[Stored data entries]
************

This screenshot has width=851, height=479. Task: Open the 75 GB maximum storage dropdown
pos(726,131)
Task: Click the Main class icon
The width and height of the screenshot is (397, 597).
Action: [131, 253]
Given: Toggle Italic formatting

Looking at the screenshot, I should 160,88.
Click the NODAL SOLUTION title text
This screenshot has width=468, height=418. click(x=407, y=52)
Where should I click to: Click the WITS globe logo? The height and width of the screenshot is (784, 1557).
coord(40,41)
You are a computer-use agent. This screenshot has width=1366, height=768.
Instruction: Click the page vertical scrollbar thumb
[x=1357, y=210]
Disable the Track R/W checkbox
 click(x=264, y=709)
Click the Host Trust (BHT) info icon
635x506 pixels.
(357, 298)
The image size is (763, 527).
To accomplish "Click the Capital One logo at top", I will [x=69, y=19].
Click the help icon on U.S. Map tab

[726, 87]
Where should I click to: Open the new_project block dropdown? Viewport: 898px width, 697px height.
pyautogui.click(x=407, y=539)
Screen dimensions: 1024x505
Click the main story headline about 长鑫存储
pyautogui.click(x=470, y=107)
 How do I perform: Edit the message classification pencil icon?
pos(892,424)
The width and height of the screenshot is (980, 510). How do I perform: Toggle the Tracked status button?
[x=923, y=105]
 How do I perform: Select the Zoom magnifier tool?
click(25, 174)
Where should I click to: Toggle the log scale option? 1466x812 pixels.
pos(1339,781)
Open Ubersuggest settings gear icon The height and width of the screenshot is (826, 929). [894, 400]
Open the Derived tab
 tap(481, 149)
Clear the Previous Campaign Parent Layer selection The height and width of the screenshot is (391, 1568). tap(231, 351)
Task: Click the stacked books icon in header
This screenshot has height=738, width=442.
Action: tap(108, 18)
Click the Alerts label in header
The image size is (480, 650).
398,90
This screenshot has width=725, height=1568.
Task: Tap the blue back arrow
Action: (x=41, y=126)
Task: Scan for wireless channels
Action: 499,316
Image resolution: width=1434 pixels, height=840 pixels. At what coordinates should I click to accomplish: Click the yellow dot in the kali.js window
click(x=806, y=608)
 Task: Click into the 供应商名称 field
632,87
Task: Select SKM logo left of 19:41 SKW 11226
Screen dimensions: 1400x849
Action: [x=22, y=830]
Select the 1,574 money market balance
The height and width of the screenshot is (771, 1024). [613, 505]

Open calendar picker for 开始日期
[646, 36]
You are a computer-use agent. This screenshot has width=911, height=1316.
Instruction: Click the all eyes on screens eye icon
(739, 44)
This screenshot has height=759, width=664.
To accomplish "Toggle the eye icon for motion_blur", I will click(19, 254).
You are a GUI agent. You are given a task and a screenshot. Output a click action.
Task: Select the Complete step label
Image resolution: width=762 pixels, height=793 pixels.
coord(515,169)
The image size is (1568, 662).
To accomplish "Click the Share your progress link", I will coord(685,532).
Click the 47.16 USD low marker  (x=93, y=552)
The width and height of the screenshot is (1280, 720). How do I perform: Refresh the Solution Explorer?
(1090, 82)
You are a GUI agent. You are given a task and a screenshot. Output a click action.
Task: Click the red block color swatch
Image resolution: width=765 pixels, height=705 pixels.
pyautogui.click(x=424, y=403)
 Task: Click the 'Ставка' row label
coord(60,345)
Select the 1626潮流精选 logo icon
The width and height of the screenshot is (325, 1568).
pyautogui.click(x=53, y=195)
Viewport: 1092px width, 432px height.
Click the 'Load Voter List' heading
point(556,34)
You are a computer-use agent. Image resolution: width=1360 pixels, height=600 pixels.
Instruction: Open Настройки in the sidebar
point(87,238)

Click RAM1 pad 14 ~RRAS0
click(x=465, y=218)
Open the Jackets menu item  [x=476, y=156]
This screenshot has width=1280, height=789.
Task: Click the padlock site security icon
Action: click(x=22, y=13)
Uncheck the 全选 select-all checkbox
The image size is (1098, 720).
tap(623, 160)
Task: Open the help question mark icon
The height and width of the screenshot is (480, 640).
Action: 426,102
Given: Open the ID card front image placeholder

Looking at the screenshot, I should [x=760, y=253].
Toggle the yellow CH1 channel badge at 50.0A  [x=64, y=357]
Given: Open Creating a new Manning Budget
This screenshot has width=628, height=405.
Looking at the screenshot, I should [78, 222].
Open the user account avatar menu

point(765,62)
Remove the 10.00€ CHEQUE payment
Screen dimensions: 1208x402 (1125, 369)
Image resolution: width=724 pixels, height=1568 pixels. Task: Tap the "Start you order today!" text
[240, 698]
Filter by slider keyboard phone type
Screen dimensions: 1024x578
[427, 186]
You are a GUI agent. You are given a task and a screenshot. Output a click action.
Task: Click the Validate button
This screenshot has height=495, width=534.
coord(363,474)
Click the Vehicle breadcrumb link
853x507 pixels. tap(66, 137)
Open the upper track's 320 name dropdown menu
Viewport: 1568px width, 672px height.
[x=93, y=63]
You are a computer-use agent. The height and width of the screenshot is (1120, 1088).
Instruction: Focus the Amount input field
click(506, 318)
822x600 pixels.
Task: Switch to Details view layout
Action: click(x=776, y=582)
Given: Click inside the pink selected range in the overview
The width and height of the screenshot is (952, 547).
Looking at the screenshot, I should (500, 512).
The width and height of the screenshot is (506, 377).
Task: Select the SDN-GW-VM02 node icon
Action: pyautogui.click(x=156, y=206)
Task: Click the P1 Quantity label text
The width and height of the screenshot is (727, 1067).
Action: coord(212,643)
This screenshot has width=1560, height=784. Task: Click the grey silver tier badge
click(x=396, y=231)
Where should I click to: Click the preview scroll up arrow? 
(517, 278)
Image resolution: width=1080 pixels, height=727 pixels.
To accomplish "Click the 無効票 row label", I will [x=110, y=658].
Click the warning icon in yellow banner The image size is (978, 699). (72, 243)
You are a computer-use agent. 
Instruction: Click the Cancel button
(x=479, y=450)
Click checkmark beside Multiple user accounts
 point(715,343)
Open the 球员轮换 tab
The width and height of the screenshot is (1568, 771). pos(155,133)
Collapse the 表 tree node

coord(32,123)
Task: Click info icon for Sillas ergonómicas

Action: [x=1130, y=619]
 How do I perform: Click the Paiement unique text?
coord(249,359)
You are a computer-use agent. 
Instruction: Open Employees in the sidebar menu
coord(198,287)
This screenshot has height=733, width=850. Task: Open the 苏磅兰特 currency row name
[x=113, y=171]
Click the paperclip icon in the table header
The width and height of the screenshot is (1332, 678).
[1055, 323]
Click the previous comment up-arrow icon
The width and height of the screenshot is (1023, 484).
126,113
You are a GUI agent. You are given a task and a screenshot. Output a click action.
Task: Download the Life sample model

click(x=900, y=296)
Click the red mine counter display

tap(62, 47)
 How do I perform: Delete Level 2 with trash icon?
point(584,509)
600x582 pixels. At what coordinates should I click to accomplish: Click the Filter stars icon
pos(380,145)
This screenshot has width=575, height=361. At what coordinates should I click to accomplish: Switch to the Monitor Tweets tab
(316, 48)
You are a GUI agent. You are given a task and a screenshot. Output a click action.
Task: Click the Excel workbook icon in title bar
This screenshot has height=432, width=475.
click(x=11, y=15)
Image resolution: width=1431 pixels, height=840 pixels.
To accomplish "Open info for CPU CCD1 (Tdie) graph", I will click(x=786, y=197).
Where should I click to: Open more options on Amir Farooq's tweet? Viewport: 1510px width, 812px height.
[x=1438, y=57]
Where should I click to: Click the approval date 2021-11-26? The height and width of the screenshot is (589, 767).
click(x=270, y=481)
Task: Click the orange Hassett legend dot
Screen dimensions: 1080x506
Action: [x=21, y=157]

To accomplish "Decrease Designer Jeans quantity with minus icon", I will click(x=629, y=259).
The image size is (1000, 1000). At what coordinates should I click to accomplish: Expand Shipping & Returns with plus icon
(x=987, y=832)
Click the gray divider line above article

************

▶ Problem:
Track down every line in the entries that includes the string "computer", and copy it.

▶ Answer to this problem:
You are a computer-use agent. This screenshot has width=1366, height=768.
You are a computer-use agent. This screenshot has width=911, height=1316.
You are a computer-use agent. Image resolution: width=1360 pixels, height=600 pixels.
You are a computer-use agent. The height and width of the screenshot is (1120, 1088).
You are a computer-use agent. 
You are a computer-use agent. 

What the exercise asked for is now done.